Due to the advantages of clear targets, mature technology and good selectivity, the research of antibody-drug conjugates is expected to continue to become a research hotspot in the field of anti-cancer in the next few years. To keep up with the pace of new drug research and development in the world, powerful pharmaceutical companies must join the trend of ADC research and development. Of course, this field has high technical requirements and a relatively narrow space for intellectual property rights. Moreover, companies such as Seattle Genetics have been operating in this field for decades, and it is difficult to occupy a place without certain technical support. The fundamental reason why international pharmaceutical giants choose to buy mature technologies or patents such as Seattle Genetics and ImmunoGen. The principle of ADC research and development is very clear, but technology and experience are very important, especially the design of connectors is almost an art. The opportunity to enter this huge market must be skillful.
Despite decades of R&D history, ADCs still have huge room for improvement. In fact, multiple studies have shown that the proportion of ADC compounds delivering effector molecules to target cells is much less than 1%, and an optimistic estimate is only 1.5%. Many people are disappointed by this figure. Even so, the targeting of drug delivery is still much higher than the traditional systemic drug delivery mode, and the incidence of adverse reactions is significantly lower than that of traditional drugs. Conversely, it leaves more room for us to design a new generation of antibody-drug conjugates. Because it has been clinically proven that the current ADC drugs have brought unprecedented efficacy to patients, the new generation of ADC drugs may be even better.

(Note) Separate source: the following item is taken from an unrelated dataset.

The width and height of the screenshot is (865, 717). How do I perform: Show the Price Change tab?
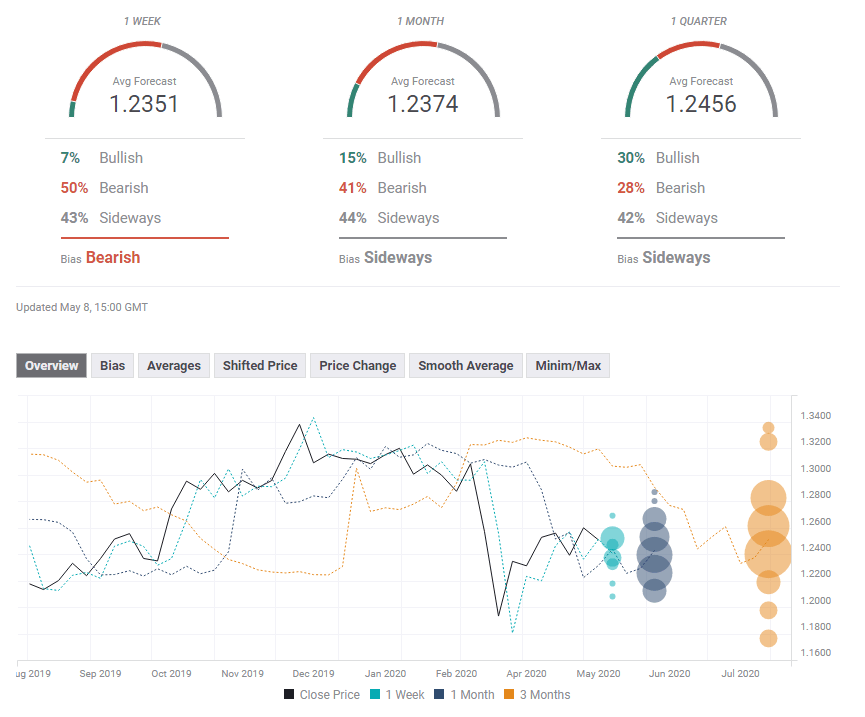358,366
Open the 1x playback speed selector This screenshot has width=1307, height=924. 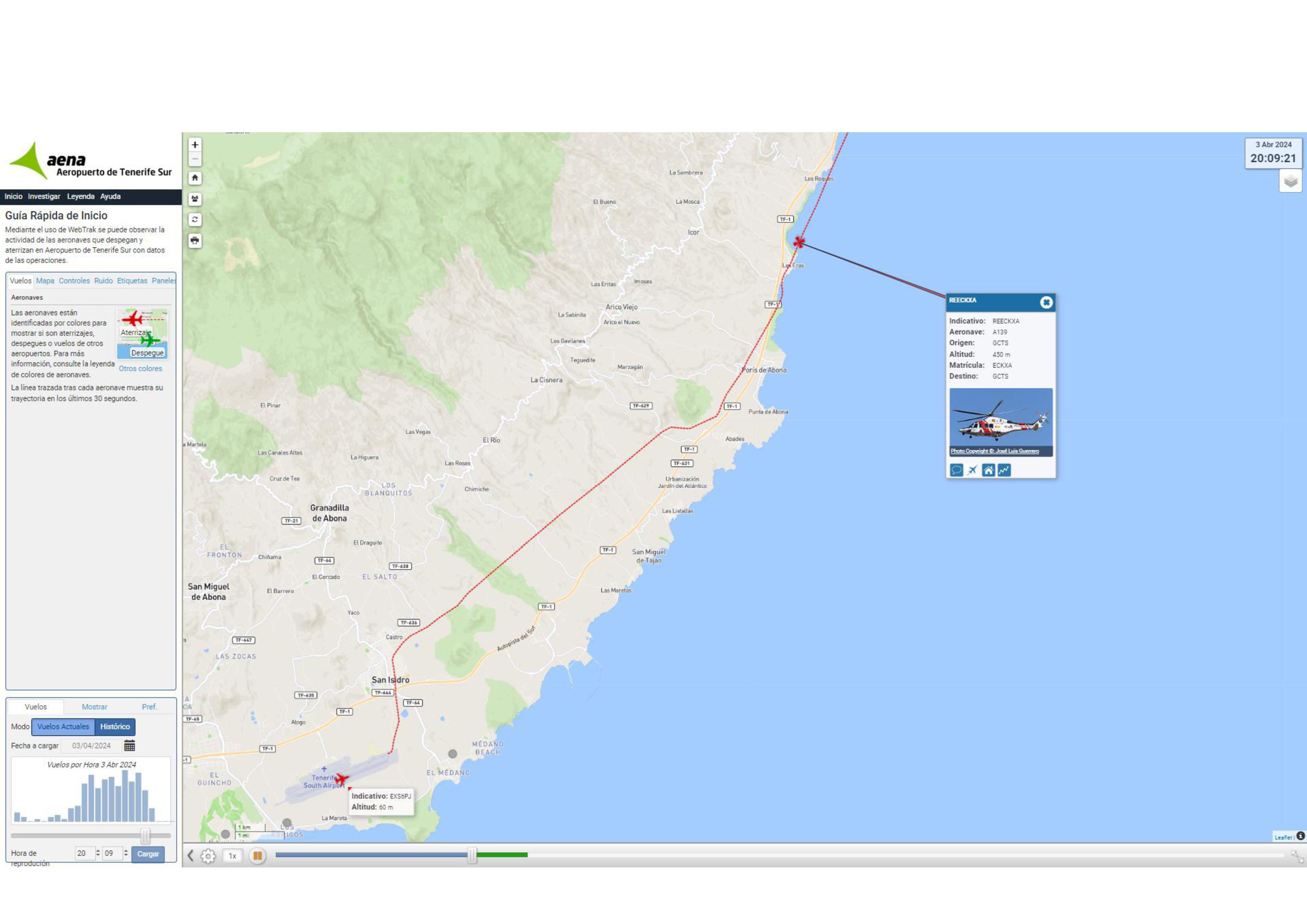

How to enter the huge market of ADC in the future should comprehensively consider various factors including financial strength, technical experience and research team of each company. For those companies with independent intellectual property rights in the field of monoclonal antibodies, the acquisition of mature effector molecules and linkers can jump into the forefront of ADC research. Having unique effector molecules is also another ideal entry point into ADC research. Of course, more space will be gained with the distinctive new joints. Mersana Therapeutics, for example, devised a new joint concept called the Fleximer. The water-soluble linker uses biodegradable polyvalent polysaccharide derivatives, so that dozens of drug molecules can be connected to each antibody junction. And because the polysaccharide has good water solubility, it avoids the self-precipitation of antibodies and other pharmacokinetic defects caused by linking too many drugs. Thereby, the confusion caused by insufficient number or activity of effector molecules can be solved. Of course, the clinical performance of the Fleximer joint remains to be further verified.
As with the development of novel linkers, any other technique that can effectively improve ADC characteristics is an entry point into this field. For example, the connection position and coupling method of effector molecule and antibody are also critical to the stability of ADC. The introduction of specific amino acid residues at specific positions for conjugation is also another entry point. Ambrx Pharmaceuticals has a presence in this space. In addition to improving antibody stability, it also plays a key role in ADC uniformity and mass production. Ambrx, SutroBiopharma, Genentech and Pfizer are all leading the way in this area.
Finally, successful ADC drug design is not only about optimizing each ADC component, but also the manner and details of how each part is connected, including adaptor linkers and isolation regions between antibodies or effector molecules.